§ **Exercise**:
Convert the entries into a JSON list of strings, one string per line, leaving out blank lines. Start at the line that contains "The width and height of the screenshot is (2576, 1145)." and stop after the line that contains "(744, 1086).", including both of those lines.

§ **Data for this exercise**:
--------

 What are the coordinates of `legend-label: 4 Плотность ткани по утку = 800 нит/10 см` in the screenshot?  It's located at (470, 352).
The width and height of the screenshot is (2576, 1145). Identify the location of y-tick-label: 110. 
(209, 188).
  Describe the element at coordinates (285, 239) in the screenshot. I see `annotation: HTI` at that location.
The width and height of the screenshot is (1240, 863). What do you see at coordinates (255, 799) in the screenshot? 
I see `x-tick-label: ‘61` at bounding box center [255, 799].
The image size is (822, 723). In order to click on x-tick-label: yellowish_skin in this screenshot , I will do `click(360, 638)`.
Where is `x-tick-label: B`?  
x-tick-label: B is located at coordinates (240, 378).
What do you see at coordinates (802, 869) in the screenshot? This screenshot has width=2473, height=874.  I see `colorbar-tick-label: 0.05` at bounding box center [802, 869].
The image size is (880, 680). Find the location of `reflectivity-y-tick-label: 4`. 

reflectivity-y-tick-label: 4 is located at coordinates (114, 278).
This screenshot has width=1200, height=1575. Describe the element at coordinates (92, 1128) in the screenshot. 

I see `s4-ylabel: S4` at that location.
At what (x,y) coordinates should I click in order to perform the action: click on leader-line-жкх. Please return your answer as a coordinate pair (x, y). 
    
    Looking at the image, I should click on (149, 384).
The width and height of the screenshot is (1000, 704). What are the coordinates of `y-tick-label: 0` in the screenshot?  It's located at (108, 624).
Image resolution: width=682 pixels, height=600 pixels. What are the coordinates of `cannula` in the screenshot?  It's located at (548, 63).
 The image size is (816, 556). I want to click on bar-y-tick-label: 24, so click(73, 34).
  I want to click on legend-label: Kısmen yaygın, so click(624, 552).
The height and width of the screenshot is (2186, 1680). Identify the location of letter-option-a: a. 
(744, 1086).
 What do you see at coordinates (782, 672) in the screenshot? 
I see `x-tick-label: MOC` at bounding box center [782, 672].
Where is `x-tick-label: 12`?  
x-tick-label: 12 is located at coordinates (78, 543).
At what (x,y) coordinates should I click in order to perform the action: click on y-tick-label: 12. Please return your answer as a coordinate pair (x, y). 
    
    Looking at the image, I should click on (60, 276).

--------

§ **Problem solution**:
[
  "The width and height of the screenshot is (2576, 1145). Identify the location of y-tick-label: 110. ",
  "(209, 188).",
  "  Describe the element at coordinates (285, 239) in the screenshot. I see `annotation: HTI` at that location.",
  "The width and height of the screenshot is (1240, 863). What do you see at coordinates (255, 799) in the screenshot? ",
  "I see `x-tick-label: ‘61` at bounding box center [255, 799].",
  "The image size is (822, 723). In order to click on x-tick-label: yellowish_skin in this screenshot , I will do `click(360, 638)`.",
  "Where is `x-tick-label: B`?  ",
  "x-tick-label: B is located at coordinates (240, 378).",
  "What do you see at coordinates (802, 869) in the screenshot? This screenshot has width=2473, height=874.  I see `colorbar-tick-label: 0.05` at bounding box center [802, 869].",
  "The image size is (880, 680). Find the location of `reflectivity-y-tick-label: 4`. ",
  "reflectivity-y-tick-label: 4 is located at coordinates (114, 278).",
  "This screenshot has width=1200, height=1575. Describe the element at coordinates (92, 1128) in the screenshot. ",
  "I see `s4-ylabel: S4` at that location.",
  "At what (x,y) coordinates should I click in order to perform the action: click on leader-line-жкх. Please return your answer as a coordinate pair (x, y). ",
  "    Looking at the image, I should click on (149, 384).",
  "The width and height of the screenshot is (1000, 704). What are the coordinates of `y-tick-label: 0` in the screenshot?  It's located at (108, 624).",
  "Image resolution: width=682 pixels, height=600 pixels. What are the coordinates of `cannula` in the screenshot?  It's located at (548, 63).",
  " The image size is (816, 556). I want to click on bar-y-tick-label: 24, so click(73, 34).",
  "  I want to click on legend-label: Kısmen yaygın, so click(624, 552).",
  "The height and width of the screenshot is (2186, 1680). Identify the location of letter-option-a: a. ",
  "(744, 1086)."
]